Personal information
- Full name: Richard Tydeman
- Date of birth: 26 May 1951 (age 74)
- Place of birth: Chatham, England
- Position: Midfielder

Youth career
- ?–1969: Gillingham

Senior career*
- Years: Team / Apps / (Gls)
- 1969–1976: Gillingham / 295 / (13)
- 1976–1981: Charlton Athletic / 158 / (7)
- 1981–1983: Gillingham / 76 / (2)
- 1983–1984: Peterborough United / 29 / (0)
- 1984–1985: Chatham Town
- 1985: Dover Athletic
- 1985–1987: Bromley
- 1987–1989: Canterbury City

= Dick Tydeman =

English footballer

Richard Tydeman (born 26 May 1951) is an English retired footballer who played professionally for Charlton Athletic and Peterborough United but is best known for his time with Gillingham where, in two spells, he made over 370 Football League appearances.

==Career==
Tydeman came through the ranks with Gillingham and was playing for the reserves at the age of fifteen. He broke into the first team at eighteen and was a first choice in the Gills' midfield for the next seven years, although in 1971 he briefly contemplated quitting the game to become a teacher. He was named as the Kent side's Player of the Season for 1972–73.

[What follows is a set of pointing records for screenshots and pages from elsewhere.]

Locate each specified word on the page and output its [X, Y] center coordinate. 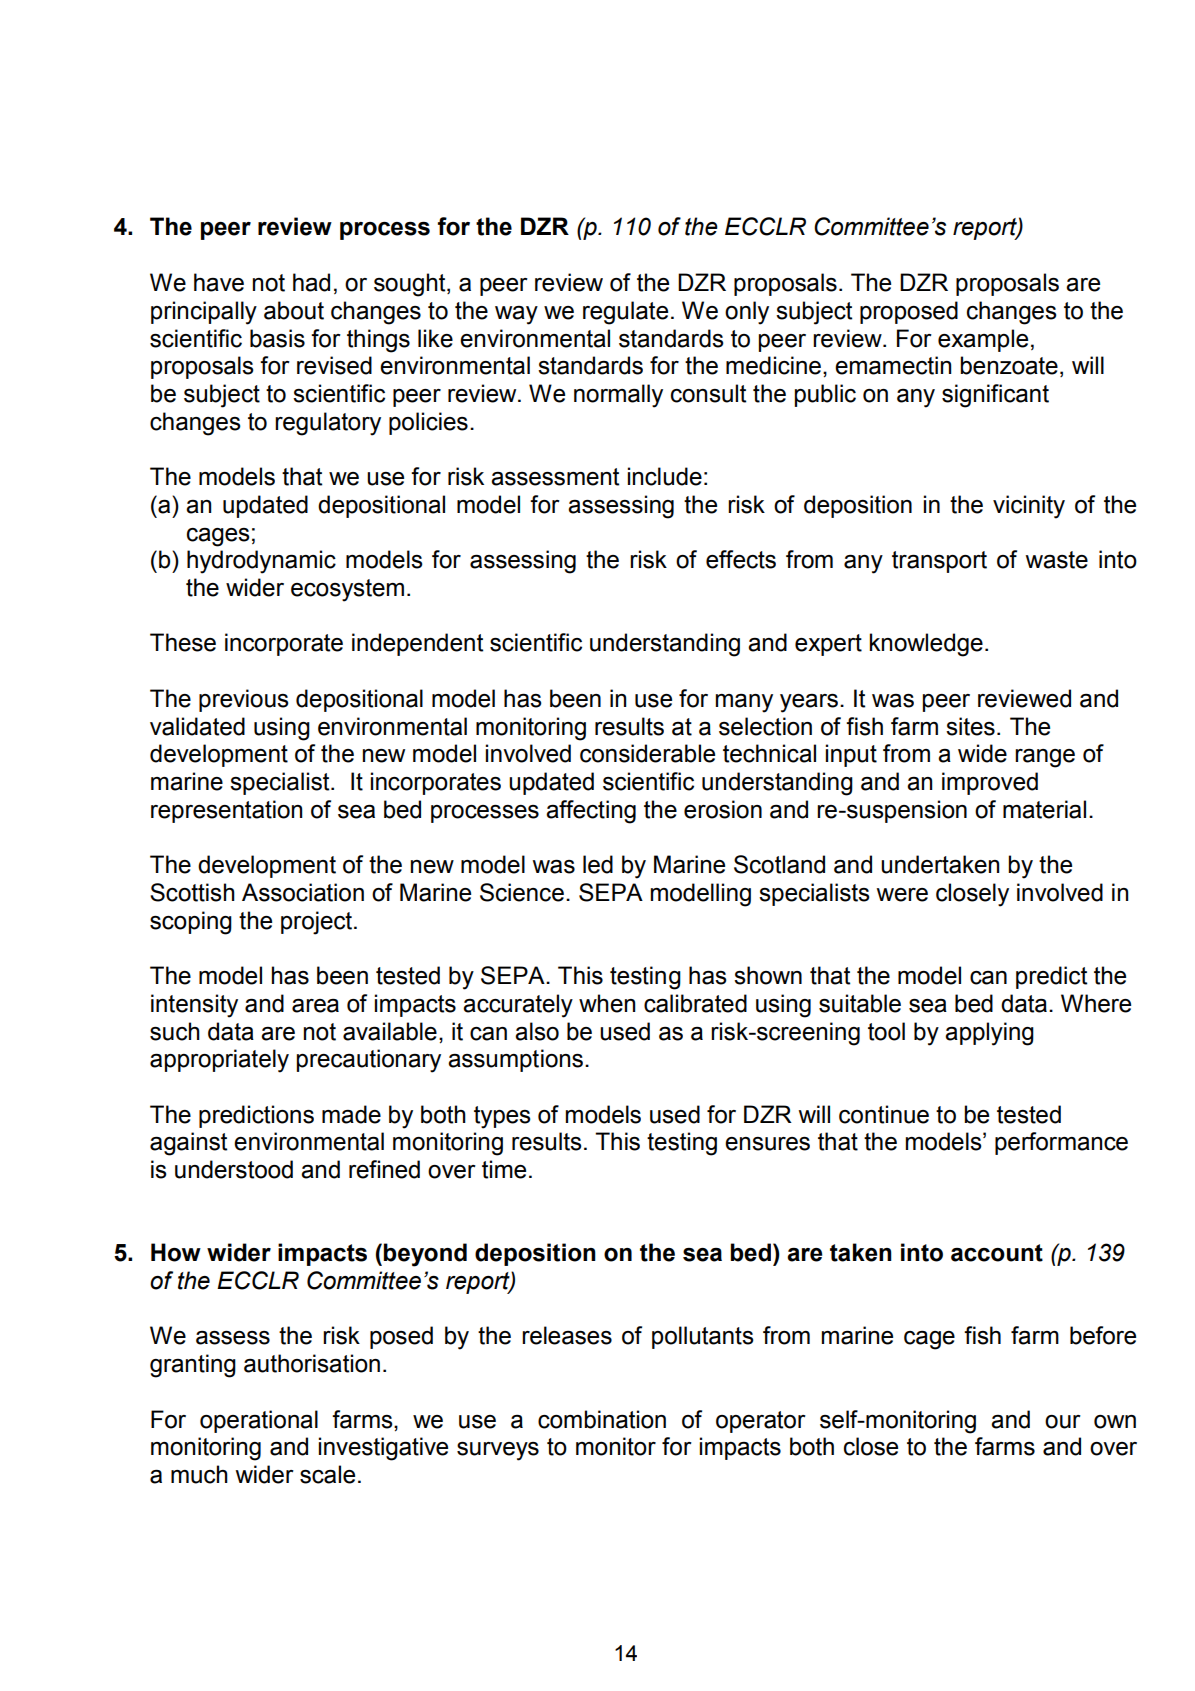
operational [259, 1421]
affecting [591, 812]
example [983, 340]
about [294, 310]
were [902, 895]
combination [602, 1419]
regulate [625, 313]
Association [303, 892]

In December 1976 Tydeman followed his former manager Andy Nelson to Charlton Athletic for a fee of £65,000, then a record fee received by Gillingham. He stayed with the Addicks for five years before returning to Gillingham as one of new manager Keith Peacock's first signings. After two seasons at Priestfield Stadium he moved to Peterborough United before seeing out his career with a number of Kent non-league teams.

After retirement he became a taxi driver. His son Sam was a trainee with Gillingham but failed to make the grade.